Though the survival rate for some cancers has increased significantly over the years—some as high as 100 percent—once cancer spreads to new locations in the body, or metastasizes, that survival rate can drop dramatically. It is believed that TAT is particularly good at finding and targeting these metastasized cells early and can eliminate them before they grow and do harm to the tissues they invade.

In one clinical trial, the use of At-211 has the potential to increase the eligibility of patients who can receive bone marrow transplants, the only curative way to treat certain high-risk or relapsed blood-borne cancers. 

“This trial has allowed us to treat patients who otherwise would not be eligible for this approach due to having too much disease. It is gratifying to see patients now several years out still in remission,” said Brenda Sandmaier, professor at Fred Hutch, professor of medicine at UW and protocol principal investigator. “The collaboration with Dr. Wilbur’s team has been a long term and exciting collaboration resulting in truly bench-to-bedside therapy,” she said.

Though TAT is combined with total body irradiation (TBI) in this study, the goal is to one day eliminate the need for TBI entirely, significantly decreasing the harmful effects of radiation to surrounding tissues. 

“If the gold standard of radiation therapy is to do maximum damage to cancer cells without damaging other healthy cells, then TAT is that just-right mix—the smart bomb of radiation therapy,” said Emery.

While researchers at UW are intrigued by their early findings, they admit this is just the tip of the iceberg. To provide this type of targeted therapy to more patients at more clinics, the infrastructure must be developed to produce At-211 and other short-lived isotopes, enabling production of these promising radioisotopes across the country.

Damian Green, another Fred Hutch investigator and associate professor in the UW Department of Medicine, is exploring other ways to harness the power of At-211 to treat multiple myeloma, a form of cancer that is currently incurable for the vast majority of patients. 

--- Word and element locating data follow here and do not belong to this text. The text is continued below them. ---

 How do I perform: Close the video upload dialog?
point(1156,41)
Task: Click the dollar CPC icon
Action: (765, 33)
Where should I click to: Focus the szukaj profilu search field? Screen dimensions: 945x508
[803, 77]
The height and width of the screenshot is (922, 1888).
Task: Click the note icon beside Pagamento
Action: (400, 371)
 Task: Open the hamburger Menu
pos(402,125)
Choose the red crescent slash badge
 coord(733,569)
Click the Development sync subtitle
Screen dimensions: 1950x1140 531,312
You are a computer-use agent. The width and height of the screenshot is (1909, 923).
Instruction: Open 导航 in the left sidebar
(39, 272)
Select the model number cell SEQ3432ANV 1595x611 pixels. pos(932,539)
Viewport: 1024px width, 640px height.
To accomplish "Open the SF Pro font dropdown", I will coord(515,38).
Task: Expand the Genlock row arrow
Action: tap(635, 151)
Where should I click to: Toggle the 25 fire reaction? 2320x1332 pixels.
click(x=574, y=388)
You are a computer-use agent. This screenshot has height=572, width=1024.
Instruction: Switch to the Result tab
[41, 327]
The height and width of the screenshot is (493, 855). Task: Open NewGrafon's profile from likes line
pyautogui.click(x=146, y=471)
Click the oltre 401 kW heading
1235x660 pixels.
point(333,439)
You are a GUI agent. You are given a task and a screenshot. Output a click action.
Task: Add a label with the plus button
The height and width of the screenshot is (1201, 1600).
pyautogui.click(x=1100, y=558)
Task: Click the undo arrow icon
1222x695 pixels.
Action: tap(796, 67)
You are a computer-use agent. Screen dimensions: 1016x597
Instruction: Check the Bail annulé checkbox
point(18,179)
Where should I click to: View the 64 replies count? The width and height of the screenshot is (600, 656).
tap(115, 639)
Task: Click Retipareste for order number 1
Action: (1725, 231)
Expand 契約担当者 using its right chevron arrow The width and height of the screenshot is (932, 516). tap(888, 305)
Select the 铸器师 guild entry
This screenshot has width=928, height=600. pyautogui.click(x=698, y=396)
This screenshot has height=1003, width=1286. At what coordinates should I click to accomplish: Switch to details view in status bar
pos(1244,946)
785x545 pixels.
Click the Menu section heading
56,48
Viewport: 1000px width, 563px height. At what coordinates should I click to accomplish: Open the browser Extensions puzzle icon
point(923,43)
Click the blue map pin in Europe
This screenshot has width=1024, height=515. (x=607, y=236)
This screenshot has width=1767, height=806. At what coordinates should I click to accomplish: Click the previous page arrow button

“Astatine-211 has features that make it particularly attractive for targeted therapy. We are very enthusiastic about bringing it to the clinic for more patients. This cross-pollination of ideas and the opportunity to leverage the talents of each team member uniquely positions us to make discoveries that can save patients’ lives,” he said.

This research is supported by the U.S. Department of Energy Isotope Program (DOE IP), managed by the Office of Science for Isotope R&D and Production. This clinical trial is funded by a research grant from the National Institutes of Health (CA078902). The University of Washington Medical Cyclotron facility is part of the (DOE IP) University Isotope Network, which supports the production and development of techniques to produce radioactive and stable isotopes that are in short supply for research and applications. The DOE IP also funds the National Isotope Development Center (NIDC), which coordinates isotope production and sales across numerous universities, national laboratories, and facilities across the nation to promote a reliable supply of domestic isotopes.